Brocchi, sì al trequartista: “Ma è più importante il gruppo del singolo”

Brocchi, sì al trequartista: “Ma è più importante il gruppo del singolo”

Cristian Brocchi, in conferenza stampa alla vigilia di Sampdoria-Milan, ha parlato a lungo del modulo 4-3-1-2, che riproporrà già a Marassi

di Daniele Triolo, @danieletriolo
Cristian Brocchi Milan

Un primo segno di discontinuità tra il Milan di Sinisa Mihajlovic e quello di Cristian Brocchi, che debutterà domani sera allo stadio ‘Luigi Ferraris’ di Genova contro la Sampdoria di Vincenzo Montella, sarà rappresentato dal modulo con cui i rossoneri scenderanno in campo. Niente più 4-4-2, bensì sarà fatto (nuovamente) spazio al 4-3-1-2.

Un assetto tattico che, ad onor del vero, Mihajlovic aveva tentato di proporre (con scarsi risultati) ad inizio campionato. “Non posso parlare delle scelte di Mihajlovic nelle prime partite. Posso dirvi che nella mia idea il trequartista deve rimanere in quella posizione, anche in fase di non possesso – ha sottolineato Brocchi -. Io chiederò alla squadra di aggredire sempre alto, di occupare quegli spazi piuttosto che tornare indietro di 40/50 metri”. Il dubbio grande, in casa Milan, è chi, adesso, potrà ricoprire quella posizione: tra Jérémy Ménez, Keisuke Honda e Giacomo ‘Jack’ Bonaventura, potrebbe spuntarla proprio quest’ultimo.
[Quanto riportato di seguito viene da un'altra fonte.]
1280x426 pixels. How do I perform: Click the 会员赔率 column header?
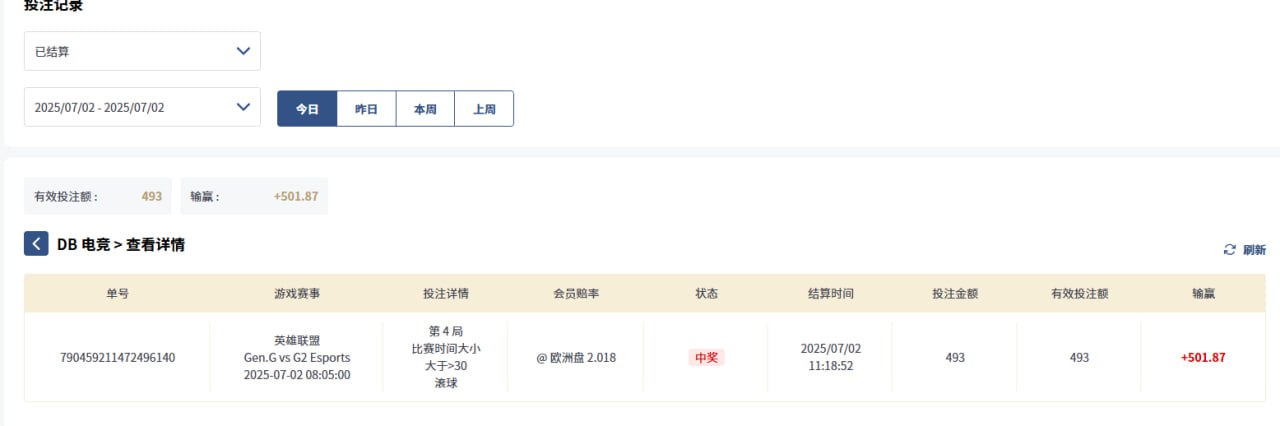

“C’è la possibilità che lui faccia il trequartista e secondo me lui ha le caratteristiche per farlo – ha evidenziato il nuovo mister rossonero -. Certo, avrà bisogno di un aiuto dal resto della squadra. Quando tutti avranno capito bene i concetti e i principi che chiedo, lì possiamo mettere un trequartista vero o addirittura anche una mezz’ala. Una volta che capisci come e dove muoverti, tutto diventa più semplice”. Di certo, Brocchi avrà bisogno di qualche giorno di tempo per rodare tutti gli elementi a disposizione nella propria rosa. Anche se, naturalmente, da uomo intelligente, e di campo, qual è, ha già stilato le sue prime valutazioni.

“In questi giorni ho provato alcune situazioni, ma io da allenatore ho bisogno di conoscere i singoli giocatori. Ho fatto degli esperimenti delle prove. Tutti avete scritto delle cose, delle formazioni, ma io sono molto chiaro e diretto e quindi vi dico che in settimana c’è sempre un’idea di squadra titolare, ma io non ho pregiudizi, anzi, se mi fanno vedere segnali importanti posso fare dei cambiamenti – ha concluso Brocchi -. In settimana ho avuto segnali importanti, dall’altra formazione, vedremo cosa fare sulla base di tanti fattori. Non voglio stravolgere niente, non sono un pazzo. I giocatori hanno delle certezze, ma non devono avere sicurezze. Qui non ci sono titolari inamovibili, per me è più importante il gruppo che il singolo”.